Le Roi de la transparence

Certains observateurs étrangers, qui ont une certaine connaissance du Maroc et des spécificités de ses traditions politiques, ont salué à juste titre la réussite du triple scrutin du 8 septembre 2021, et la transparence habituelle qui a marqué la proclamation de ses résultats. Fait notable qui a été relevé par ces experts, les islamistes du PJD ont été chassés du pouvoir par les urnes, aux antipodes des méthodes pour le moins anti-démocratiques utilisées par certains régimes voisins.  

Difficile à cet égard de ne pas faire un parallèle avec les autres expériences dans la région. En Algérie tout d’abord où le pouvoir militaire en place a très tôt mis fin à la récréation démocratique en confisquant la victoire du FIS (Front Islamique du Salut) aux premières élections pluralistes de juin 1990. Ce parti islamiste, qu’il aurait fallu en principe laisser gouverner puisqu’il avait obtenu la légitimité des urnes, faisait trembler les généraux algériens et inquiétait la France. Le vol de la victoire de Abbassi Madani et de ses amis enfanta la «sale guerre d’Algérie » et plongea le pays dans le terrorisme qui a fait près de 200.000 morts tout en aggravant ses problèmes sociaux. L’Algérie ne s’est jamais vraiment remise politiquement de cette décennie noire. La suite est connue…

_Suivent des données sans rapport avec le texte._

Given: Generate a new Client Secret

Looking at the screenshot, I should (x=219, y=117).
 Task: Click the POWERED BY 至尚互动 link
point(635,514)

En Égypte, le général Abdel Fattah Al-Sissi est devenu le nouvel homme fort du pays après avoir mené en 2012 un coup d’État contre le président islamiste Mohamed Morsi élu démocratiquement dans le sillage de la destitution de Hosni Moubarak suite à la contestation populaire née du Printemps arabe. Le général-président ira plus loin dans le coup de force en organisant une répression féroce contre les Frères musulmans qu’il fera embastiller et condamner à la peine de mort après avoir emprisonné le président islamiste qui décédera plus tard en prison dans des circonstances mystérieuses.

Force est de constater que ce que d’aucuns appellent l’exception marocaine n’est au fond que l’expression de la force tranquille d’un État séculaire et de sa grandeur.

Offrant le visage de la seule démocratie émergente dans le monde arabe suite à la révolution qui chassa du pouvoir le président Ben Ali en 2011, la Tunisie, en proie depuis à une profonde crise socio-économique aggravée par la pandémie du Covid-19, a plongé en juillet dernier dans le chaos politique. La raison ?  Ce qui ressemble à un virage autoritaire pris par le président élu Kaïs Saïed.  Ne sachant visiblement pas comment s’y prendre pour gérer les islamistes d’Ennahda, principale force politique du pays, qui ont dénoncé un « coup d’État », il a cédé à la tentation de s’octroyer les pleins pouvoirs, suspendu le Parlement et démis le Premier ministre de ses fonctions.

Dans ces contextes politiques mouvementés et incertains, le Maroc offre un visage différent. Serein et qui rassure tout en confirmant les convictions démocratiques de son souverain. L’avènement de S.M le Roi Mohammed VI en 1999 marque en effet une rupture nette avec les pratiques électorales frauduleuses du passé et place le respect absolu de la normalité démocratique au-dessus de toute autre considération. Les forces politiques en présence ne doivent plus compter sur le soutien de l’administration pour arriver au pouvoir. Seule fonctionne la légitimité des urnes. Celle-là même qui a permis aux islamistes du PJD de conduire les affaires du pays pendant une décennie, en cohabitant avec la monarchie dans l’ordre et la sérénité, les a chassés du pouvoir à l’issue du triple scrutin du 8 septembre 2021. Sans donner de leçons à personne, force est de constater que ce que d’aucuns appellent l’exception marocaine n’est au fond que l’expression de la force tranquille d’un État séculaire et de sa grandeur, qui puise ses racines dans une Histoire au long cours. Un État où le monarque est au-dessus du jeu partisan et joue son rôle d’arbitre et de garant de la continuité des institutions.